Read confession
Sent to a friend When I was 14, I became pregnant with twin boys, and I decided to give them up for adoption. At 17, I got pregnant again, and gave my daughter up as well. At 23, I got pregnant again, but had an abortion. Now at 34, I am married to a wonderful husband, but I do not have the heart to tell him that I have three children out there in the world. I had an accident when I was 27 and I had to have an emergency hysterectomy, so me and my husband will never be able to have children of our own. He wants to adopt, but I want to search for my children and make a family with my own kids. I was not able to take care of them when I was younger, but now me and my husband have millions of dollars to spoil them with. I'm not sure what I should do in this kind of situation. Help anyone?Rating:5.00
Comments
- wow. sorry about your predicament. i say tell your husband the truth. he may be exstatic to help u find ur kids. if he ends up leaving u or something, he never loved you in the first place. look for your kids, and start a family with the babies you can now take care of. good luck!
- Well the boys are both 20 and the girl is 17, and with them being so old like that and already being raised by their adopted parents, I don't think they would automatically come into your life as easily as you are hoping, if at all...just saying that's the reality. You're just a stranger to them...would be a huge change for them. But who knows, maybe they would like to meet their biological mother and get to know her. Just saying it would be an awkward situation. Good luck though!

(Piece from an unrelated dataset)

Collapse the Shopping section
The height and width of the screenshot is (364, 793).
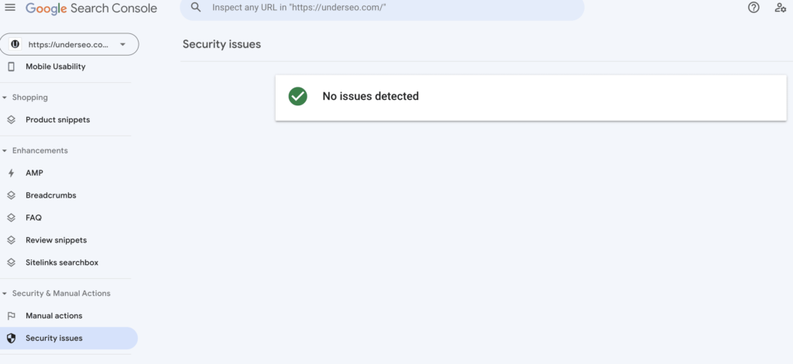click(x=5, y=98)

- how could you marry someone without telling him something as big as this????? and i understand the twins at 14 but why give up a baby when you 17? your a grown person at that age and not to mention an abortion at 23. and now you want to find the???!!!! lots of balls you have! they have parents and they are not or will ever be you
Maybe you shoulda learned to either keep your legs closed or how to take birth control - I'm sorry you're in this predicament.
- Assuming this is true, you're an idiot. Your kids are too old to "raise" as your husband probably expects. I think it's kind of ironic (and deserved ) that you can't have kids anymore.
- Your poor husband. And hopefully your poor offspring didn't have to endure the hell of being bounced from foster homes only to end up in an abusive household like most foster children have to endure.
You don't deserve to know your children but if they so choose just make yourself easy to find for them. And tell your husband. hopefully he has half a brain more than you and leaves you for an honest woman. - Leave well enough alone.
Your children do not know you and would only find you a passing curiosity.